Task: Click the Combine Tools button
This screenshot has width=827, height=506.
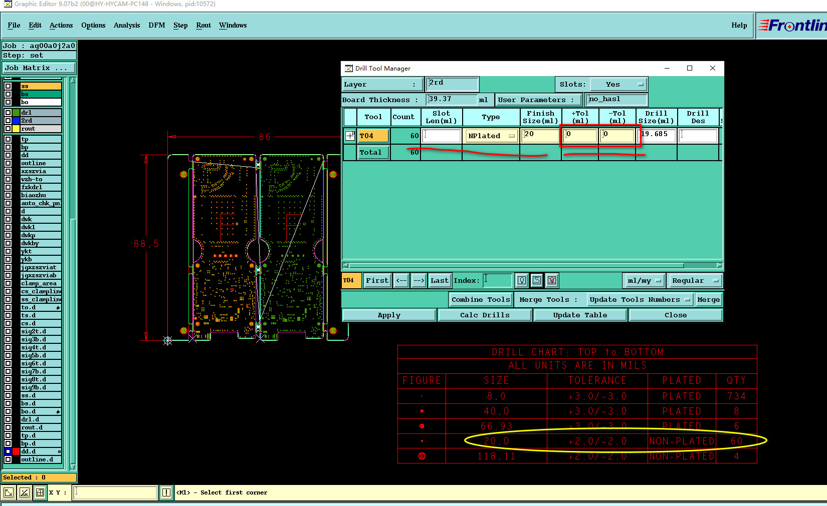Action: coord(480,300)
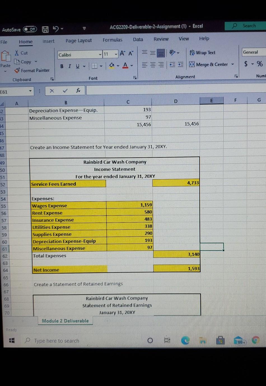This screenshot has width=266, height=386.
Task: Click the Increase Font Size icon
Action: (122, 53)
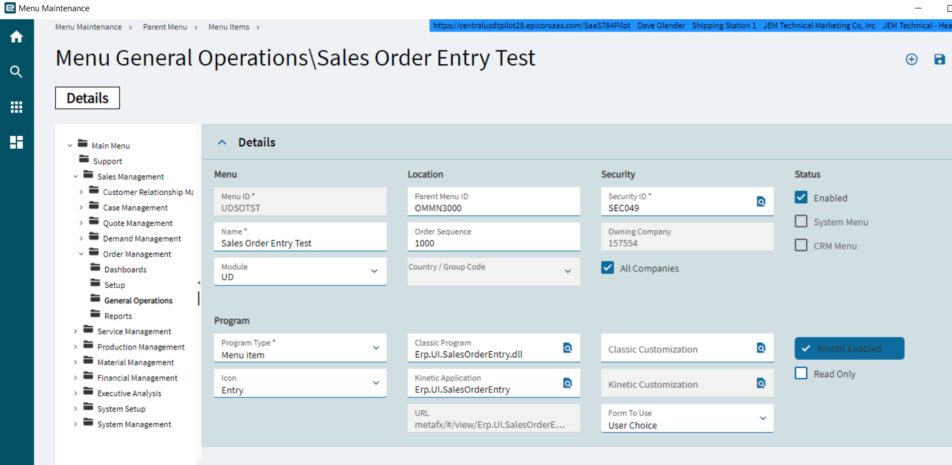Go to Home from the sidebar
This screenshot has width=952, height=465.
pyautogui.click(x=16, y=37)
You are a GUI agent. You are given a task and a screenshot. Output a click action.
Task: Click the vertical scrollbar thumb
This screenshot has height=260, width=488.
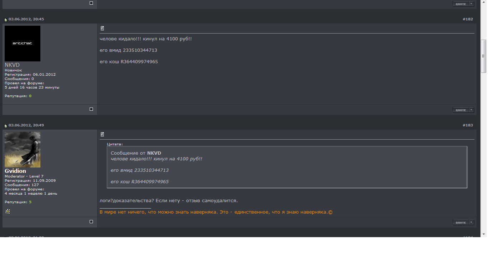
=-=-=
Leaving every picture aside, transcribe exactly the lines from the one that contains "This screenshot has width=827, height=506." through the final line of the listing above, inclusive.

This screenshot has width=827, height=506.
Action: coord(480,300)
This screenshot has width=266, height=386.
Task: Click the Increase Font Size icon
Action: (122, 53)
Go to Home from the sidebar
This screenshot has width=952, height=465.
pyautogui.click(x=16, y=37)
You are a GUI agent. You are given a task and a screenshot. Output a click action.
Task: Click the vertical scrollbar thumb
This screenshot has height=260, width=488.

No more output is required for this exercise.